Saint Alphonse-Marie de Liguori : EN PÉCHANT, L’HOMME AFFLIGE LE CŒUR DE DIEU

Agonie1. « Les pécheurs, dit le roi-prophète, ont affligé le cœur du Très-Haut » (Ps 77/78, 56).

Dieu, souverainement parfait, immuable, ne peut souffrir ; il est supérieur à la douleur. Mais, si, par impossible, il était capable de souffrir, chaque péché commis par les hommes suffirait à le contrister, à lui faire perdre la paix.

Voilà donc, ô mon Dieu, la reconnaissance que je vous ai témoignée en retour de votre grand amour ! Que de fois j’ai préféré quelque vile satisfaction à votre amitié ! Bonté infinie, pardonnez-moi ; oui, pardonnez-moi, précisément parce que vous êtes la bonté infinie.

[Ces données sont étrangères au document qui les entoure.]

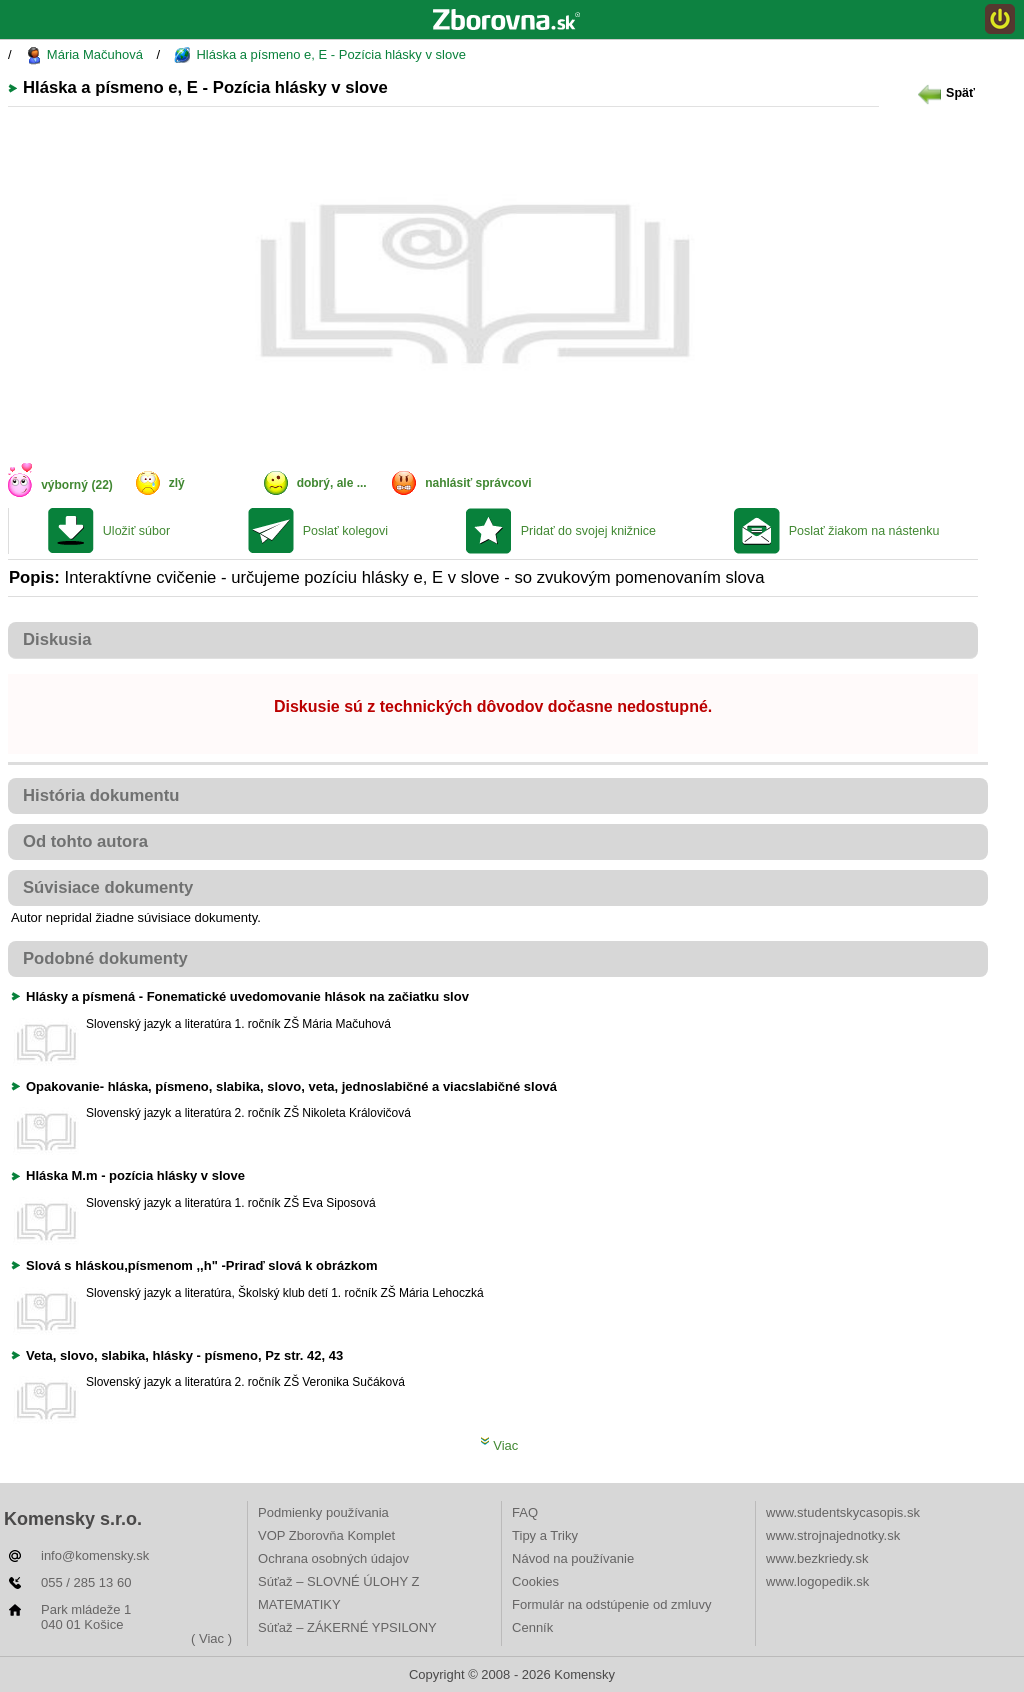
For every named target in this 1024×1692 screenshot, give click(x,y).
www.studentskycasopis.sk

2. Le péché mortel ne se contente pas d’affliger le cœur de Dieu : il pousse plus loin sa malice. « Autant qu’il est en lui, dit saint Bernard, il donne la mort à Dieu ». (Jean de Medina, De poenitentia, tr. 3 de satisfactione, q. 1, Ingolstadt 1581, 248). Au fait, quelle peine profonde n’éprouvons-nous pas, lorsque nous voyons une personne enrichie par nos bienfaits, comblée des marques spéciales de notre affection, avoir l’audace de nous offenser ? Dieu nous a prodigué ses bienfaits ; même un jour, dans l’excès de son amour, il est allé jusqu’à donner pour nous son sang et sa vie. Après cela, de quel spectacle est-il témoin ? Hélas ! Il voit les hommes lui tourner le dos, mépriser sa grâce, la sacrifier pour des riens, pour assouvir un mouvement de colère, pour jouir d’une misérable et fugitive satisfaction. Assurément, si Dieu pouvait ressentir la tristesse, pareille conduite lui causerait une peine si profonde qu’il en mourrait.

Mon bien-aimé Jésus, je suis une pauvre brebis perdue par ma faute ; mais vous êtes mon bon Pasteur. Vous avez donné votre vie pour toutes vos brebis : ayez donc pitié de moi ; pardonnez-moi toutes les amertumes dont je vous ai abreuvé. Ô mon Jésus, je suis très affligé de mes offenses ; je vous aime de toute mon âme.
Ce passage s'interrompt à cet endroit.